The following table outlines the content for the webhook call:

Field name	Data type	Description
`webhook_event_id`	String	The `event_id` of the webhook.
`webhook_event_type`	String	An enum variable that indicates if the dispute was created or updated. Possible values are `created` and `updated`
`dispute_id`	String	Dispute Identifier.
`merchant_reference`	String	Merchant identifier.

A dispute_id is passed in the webhook call. Merchants can use the Get Dispute endpoint to obtain details of the dispute.

Notification Setup

You, the merchant, must provide a webhook URL and merchant IDs to the Clearpay merchant service/dispute team to get the HMAC key and enable the notification.

Merchants/partners should maintain the webhook endpoint. The endpoint must allow POST requests with content-type = application/json.

Note

The payload format is defined in the previous table.

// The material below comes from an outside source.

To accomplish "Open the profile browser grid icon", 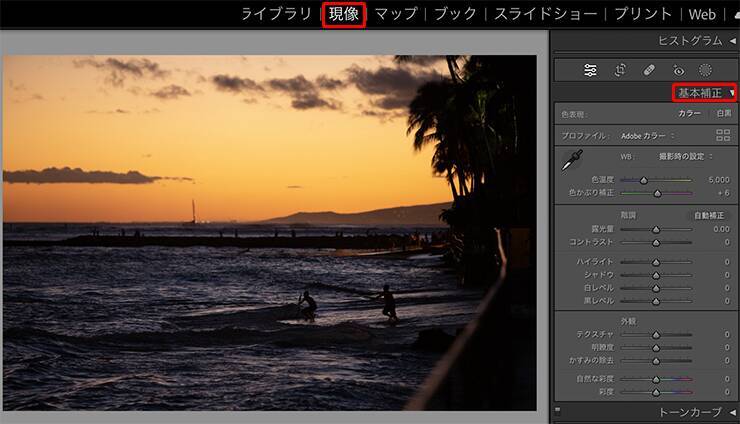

Notification Authentication

(option 1) Key Exchange Wiki: Diffie-Hellman Key Exchange via Openssl: Quick Guide
(option 2) Securely get HMAC key from https://squareup.sendsafely.com/

HMAC Signature

Clearpay recommends that you use HMAC for the authentication of the webhook notification.
Below is the structure of the raw HTTP message:

1 POST ${notification_uri} HTTP/1.1
2 Host: ${notification_base_url}
3 X-Clearpay-Request-Date: 1664239810
4 X-Clearpay-Request-Signature: ${signature}
5 Content-Type: application/json
6 {
7     "webhook_event_id": "b4df2187-4090-4845-be15-a73546107cbe",
8     "webhook_event_type": "created",
9     "dispute_id": "dp_KvGaECApCMdsH8earUSa2V",
10     "merchant_reference": "08CF65ZSFNHVM"
11 }

There are two extra fields for authentication.

X-Afterpay-Request-Date records the send time for the webhook request. We recommend aborting the stale notification after a fixed time. For example, if you receive the webhook and current timestamp - ${X-Afterpay-Request-Date} after more than 5 minutes
X-Afterpay-Request-Signature records the signature of the HMAC key. Typically we use the following steps to generate the signature:

1 PAYLOAD={"webhook_event_id": "b4df2187-4090-4845-be15-a73546107cbe", "webhook_event_type":       "created", "dispute_id": "dp_KvGaECApCMdsH8earUSa2V", "merchant_reference": "08CF65ZSFNHVM"}
2 URL= "${partner_notification_uri}"
3 SECRET=<hmac secret key here>
4 TIME=1664239810
5 MESSAGE="$URL\n$TIME\n$PAYLOAD"
6 X-Afterpay-Request-Signature=$(printf "${MESSAGE}" | openssl dgst -hmac ${SECRET} -sha256   -binary | base64)

Dispute Decisions and Closures

Dispute Cancellation

You can close canceled disputes (for example, disputes that may have been opened in error and must be retracted) with customer_cancelled as the closing_reason.

Note

All dispute records are saved in the Clearpay System and are accessible through the Dispute APIs. Clearpay never delete any dispute records.

Settlement and Reporting

In financial reporting, there is a separate record for a dispute. Order ID, Dispute ID, financial changes (+/-) are included in this record.

Note

Clearpay only gathers funds from the merchant after the merchant loses the dispute.